JOYA TATUADA: ABBEY LEE

Nació hace 23 años en el fin del mundo y ella, Abbey Lee Kershaw, con sus aires de grunge y románticos sobre el asfalto, ha cambiado sin querer la esencia de toda modelo. El éxito, sin duda alguna, han sido sus pendientes de  la nariz y el pezón, lo que hoy denominamos pirsins.

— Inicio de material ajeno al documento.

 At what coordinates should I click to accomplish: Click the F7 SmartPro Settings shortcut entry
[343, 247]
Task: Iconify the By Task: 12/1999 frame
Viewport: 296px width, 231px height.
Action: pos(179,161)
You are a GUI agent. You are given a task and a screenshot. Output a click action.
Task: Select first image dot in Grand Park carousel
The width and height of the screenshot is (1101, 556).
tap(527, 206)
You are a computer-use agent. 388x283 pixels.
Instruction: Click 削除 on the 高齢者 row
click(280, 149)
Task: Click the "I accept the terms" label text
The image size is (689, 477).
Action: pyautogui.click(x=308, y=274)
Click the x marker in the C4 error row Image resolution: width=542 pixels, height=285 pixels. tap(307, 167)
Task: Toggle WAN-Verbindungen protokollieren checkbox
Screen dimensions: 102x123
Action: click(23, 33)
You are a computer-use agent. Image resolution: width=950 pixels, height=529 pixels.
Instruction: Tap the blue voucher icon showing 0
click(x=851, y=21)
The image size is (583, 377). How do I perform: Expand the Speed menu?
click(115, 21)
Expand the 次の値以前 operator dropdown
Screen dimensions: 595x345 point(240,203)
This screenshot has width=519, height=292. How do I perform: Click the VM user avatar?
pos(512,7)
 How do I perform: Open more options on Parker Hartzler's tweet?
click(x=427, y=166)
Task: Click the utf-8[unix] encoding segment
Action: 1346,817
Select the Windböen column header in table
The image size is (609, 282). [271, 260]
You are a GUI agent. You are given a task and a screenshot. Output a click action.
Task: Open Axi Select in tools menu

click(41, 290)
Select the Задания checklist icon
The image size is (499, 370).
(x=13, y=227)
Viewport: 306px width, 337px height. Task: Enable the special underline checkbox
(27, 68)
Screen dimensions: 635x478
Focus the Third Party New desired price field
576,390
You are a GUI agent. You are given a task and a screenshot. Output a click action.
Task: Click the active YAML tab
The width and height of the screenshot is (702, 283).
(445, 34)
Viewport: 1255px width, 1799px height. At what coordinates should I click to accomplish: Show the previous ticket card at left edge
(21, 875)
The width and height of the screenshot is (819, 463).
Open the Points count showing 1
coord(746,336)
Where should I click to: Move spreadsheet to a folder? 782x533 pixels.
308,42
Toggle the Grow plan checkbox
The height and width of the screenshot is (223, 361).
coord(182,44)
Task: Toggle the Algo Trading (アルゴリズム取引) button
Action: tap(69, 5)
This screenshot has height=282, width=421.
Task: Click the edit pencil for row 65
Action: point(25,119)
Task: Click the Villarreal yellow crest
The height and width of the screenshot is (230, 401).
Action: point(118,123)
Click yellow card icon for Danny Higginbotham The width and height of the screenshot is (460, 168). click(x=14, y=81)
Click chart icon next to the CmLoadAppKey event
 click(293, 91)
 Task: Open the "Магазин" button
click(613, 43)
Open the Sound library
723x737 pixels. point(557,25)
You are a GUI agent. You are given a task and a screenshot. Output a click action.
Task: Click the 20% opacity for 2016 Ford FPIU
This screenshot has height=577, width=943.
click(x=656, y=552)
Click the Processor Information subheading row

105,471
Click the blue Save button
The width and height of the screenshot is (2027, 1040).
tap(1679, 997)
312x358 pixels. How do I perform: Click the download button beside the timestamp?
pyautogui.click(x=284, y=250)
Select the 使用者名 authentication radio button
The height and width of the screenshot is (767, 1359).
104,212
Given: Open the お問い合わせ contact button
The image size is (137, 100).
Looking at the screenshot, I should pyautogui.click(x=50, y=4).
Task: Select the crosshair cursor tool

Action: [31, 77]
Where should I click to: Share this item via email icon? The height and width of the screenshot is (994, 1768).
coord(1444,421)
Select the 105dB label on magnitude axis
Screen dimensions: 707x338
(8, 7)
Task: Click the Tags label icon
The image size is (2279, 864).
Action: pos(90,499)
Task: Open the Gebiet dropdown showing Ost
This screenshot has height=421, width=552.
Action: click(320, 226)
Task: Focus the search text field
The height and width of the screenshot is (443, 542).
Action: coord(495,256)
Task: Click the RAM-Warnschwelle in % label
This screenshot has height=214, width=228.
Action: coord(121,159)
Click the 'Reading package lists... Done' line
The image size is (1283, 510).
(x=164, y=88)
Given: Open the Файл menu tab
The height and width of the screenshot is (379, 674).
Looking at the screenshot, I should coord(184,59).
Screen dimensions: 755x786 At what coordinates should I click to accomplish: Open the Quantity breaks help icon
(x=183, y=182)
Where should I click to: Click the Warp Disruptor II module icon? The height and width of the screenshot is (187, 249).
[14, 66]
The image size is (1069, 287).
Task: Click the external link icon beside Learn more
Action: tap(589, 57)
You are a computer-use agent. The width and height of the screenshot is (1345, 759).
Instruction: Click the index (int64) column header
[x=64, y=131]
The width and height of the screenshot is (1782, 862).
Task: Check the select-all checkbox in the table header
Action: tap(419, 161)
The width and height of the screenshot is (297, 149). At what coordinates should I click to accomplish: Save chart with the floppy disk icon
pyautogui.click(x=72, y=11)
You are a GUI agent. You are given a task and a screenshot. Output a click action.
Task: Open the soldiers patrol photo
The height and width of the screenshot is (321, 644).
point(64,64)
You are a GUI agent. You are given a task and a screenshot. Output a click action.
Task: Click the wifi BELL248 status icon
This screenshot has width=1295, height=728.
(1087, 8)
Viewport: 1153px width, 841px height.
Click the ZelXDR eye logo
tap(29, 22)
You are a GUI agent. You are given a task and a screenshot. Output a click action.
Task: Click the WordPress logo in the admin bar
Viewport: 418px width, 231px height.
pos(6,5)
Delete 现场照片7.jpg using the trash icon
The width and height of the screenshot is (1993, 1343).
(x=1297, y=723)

Los diseñadores se la rifan, ya no solo por su actitud, sino por los rasgos peculiares de belleza que insinúa a la cámara, y el impacto de sus ocho tatuajes.

Después de mucho tiempo y considerar estos adornos del cuerpo ‘mal vistos’, ahora los diseñadores del lujo lo adaptan para representar una nueva forma de llevar ‘joyas’ o ‘joyas tatuadas’. No en vano, muy pocas son las modelos que antes se habían negado a quitarse estos adornos, o incluso a tapar sus tatuajes. Y hoy, gracias a Abbey ni se cuestiona.

Podemos decir que la vida de esta dulce chica, de una panadería en Sidney,  es como un viaje en tren. Cada parada es un año con una firma o marca. Sin excluir los desfiles. Su itinerario comienza cuándo es descubierta en el año 2004 por el concurso “Girlfriend Covergirl” . La anónima Abbey Lee, deseaba ganar y conseguir el premio: Saltar a los focos.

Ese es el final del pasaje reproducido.